When Bruce Springsteen sings about a Jersey Girl he paints a portrait of one tough woman who’s worked hard for everything she has. He very well might have been talking about Marina Alex, the pride of Wayne, N.J., just 20 miles from New York City’s Times Square and now, on her 124th try, an LPGA winner. The former Vanderbilt University star captured the Cambia Portland Classic on Sunday by four strokes over Georgia Hall, erasing a six-stroke deficit in the final round.
To those paying attention, the breakthrough win by Alex was not really a surprise. The 28-year-old has improved each of her six years on tour, this year finishing second at the Bank of Hope Founders Cup and third at the ShopRite Classic in her home state. She started and ended at Columbia Edgewater Country Club like a champ, opening with a 62 and closing with a 65 after a pair of 71s to be at 19-under par 269.
Hall, winner of the Ricoh Women’s British Open earlier this year, stumbled home with a 75 to be second at 273. Ayako Uehara was third at 275 with Minjee Lee at 277 and Megan Khang at 278. It was simply a dominating close by Alex, all the more impressive in that it was her first LPGA win.
“Not a lot of experience to draw on,” Alex said with a laugh when asked how she got it done on Sunday. “The first day I played so incredible, so I knew it was in there. I was nervous on Friday and Saturday and it was sort of nice to have a hole to dig myself out of. My goal was to shoot eight under and I was seven under. It was an incredible day. I’m very proud of myself.”
As well she should be. Alex started the final round six strokes behind Hall but closed the front nine with five consecutive birdies to turn in 30 and move two strokes ahead of Hall and four clear of Lee. Alex protected her lead brilliantly on the closing nine, making a 10-foot part save on No. 11 to maintain her momentum.
And when Hall birdied the 11th to pull within one stroke, Alex responded with a birdie on No. 12 to get her lead back to two strokes. After Hall bogeyed No. 14 to fall three back Alex immediately birdied No. 15 to pull four strokes ahead and that, pretty much, was that.
Alex had a rather special 15th club in Portland: Her caddie, Travis Wilson, won there last year toting for Stacy Lewis. But with Lewis on maternity leave in advance of her November due date, Wilson picked up Alex’s bag. Earlier this year, Wilson looped for his aunt, Tammie Green-Parker, in the inaugural U.S. Senior Women’s Open at Chicago Golf Club, where she finished T-8 with a closing 67.

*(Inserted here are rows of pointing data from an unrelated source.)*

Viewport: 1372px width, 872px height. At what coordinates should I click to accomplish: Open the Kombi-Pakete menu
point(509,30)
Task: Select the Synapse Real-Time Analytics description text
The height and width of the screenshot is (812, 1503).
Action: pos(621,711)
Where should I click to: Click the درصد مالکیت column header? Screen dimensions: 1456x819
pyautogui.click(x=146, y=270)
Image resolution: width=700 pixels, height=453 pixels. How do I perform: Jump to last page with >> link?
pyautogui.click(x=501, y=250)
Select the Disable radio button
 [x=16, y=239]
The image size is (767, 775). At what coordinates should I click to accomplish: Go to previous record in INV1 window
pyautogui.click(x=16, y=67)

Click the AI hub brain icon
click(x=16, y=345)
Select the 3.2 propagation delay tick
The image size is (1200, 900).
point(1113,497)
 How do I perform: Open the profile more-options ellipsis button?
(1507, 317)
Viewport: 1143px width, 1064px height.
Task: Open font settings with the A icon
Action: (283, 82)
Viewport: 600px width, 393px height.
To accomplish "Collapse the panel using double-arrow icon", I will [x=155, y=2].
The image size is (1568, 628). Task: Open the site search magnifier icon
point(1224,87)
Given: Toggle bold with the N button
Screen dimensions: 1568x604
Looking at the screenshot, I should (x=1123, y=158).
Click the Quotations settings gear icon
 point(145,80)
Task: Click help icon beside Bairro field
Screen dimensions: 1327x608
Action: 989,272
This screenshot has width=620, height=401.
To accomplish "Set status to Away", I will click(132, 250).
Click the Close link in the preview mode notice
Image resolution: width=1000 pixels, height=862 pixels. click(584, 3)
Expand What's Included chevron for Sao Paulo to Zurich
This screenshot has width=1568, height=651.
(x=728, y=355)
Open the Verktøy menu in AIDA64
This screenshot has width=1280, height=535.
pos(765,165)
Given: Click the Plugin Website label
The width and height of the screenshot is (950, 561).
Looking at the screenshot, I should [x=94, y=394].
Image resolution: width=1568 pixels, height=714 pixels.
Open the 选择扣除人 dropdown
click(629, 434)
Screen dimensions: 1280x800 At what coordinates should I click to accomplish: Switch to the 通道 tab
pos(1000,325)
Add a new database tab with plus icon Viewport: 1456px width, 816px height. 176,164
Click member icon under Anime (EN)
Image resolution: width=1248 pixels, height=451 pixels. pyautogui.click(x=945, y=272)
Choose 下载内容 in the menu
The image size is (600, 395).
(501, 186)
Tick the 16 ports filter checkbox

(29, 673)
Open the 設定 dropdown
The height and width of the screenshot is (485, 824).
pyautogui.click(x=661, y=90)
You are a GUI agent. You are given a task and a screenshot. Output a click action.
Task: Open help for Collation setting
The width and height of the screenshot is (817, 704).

In this age of players hitting the ground running as teenagers, Alex is one of those who cut her teeth in college golf and slowly, through hard work, built her game on the LPGA tour. In that sense, she is a bit of a throwback player, getting her first win at 28 and perhaps positioning herself for even better days ahead. If she was feeling nerves down the stretch, she never showed it, a true sign of the maturity that comes from experience.
“I pretended all day that I was behind and had to play catch-up,” Alex said. “I didn’t know I had a four-stroke lead until No. 18 when I asked Travis where I stood.” Asked if her first win was all she dreamed it would be, Alex said: “Yeah, for sure. It’s been a lot of hard work. I learned that I can play with the best.”
Alex is the fist player from Vanderbilt to win on the LPGA and the eighth first-time winner on tour this year. In this age of young stars, Alex almost seems ancient. But Lewis is a good role model for her in that she played four years of college golf and got a relatively late start on the LPGA before becoming, for a couple of years, the best player in women’s golf.
Last year, Lewis came into the Cambia saying she would donate her earnings for the week to Houston hurricane relief and then went out an won for the first time in more than three years. This year there was more magic on the magnificent tree-lined fairways of Columbia Edgewater as Alex picked off her first LPGA victory. And she did it in a way that makes you think the best is yet to come for this Jersey Girl.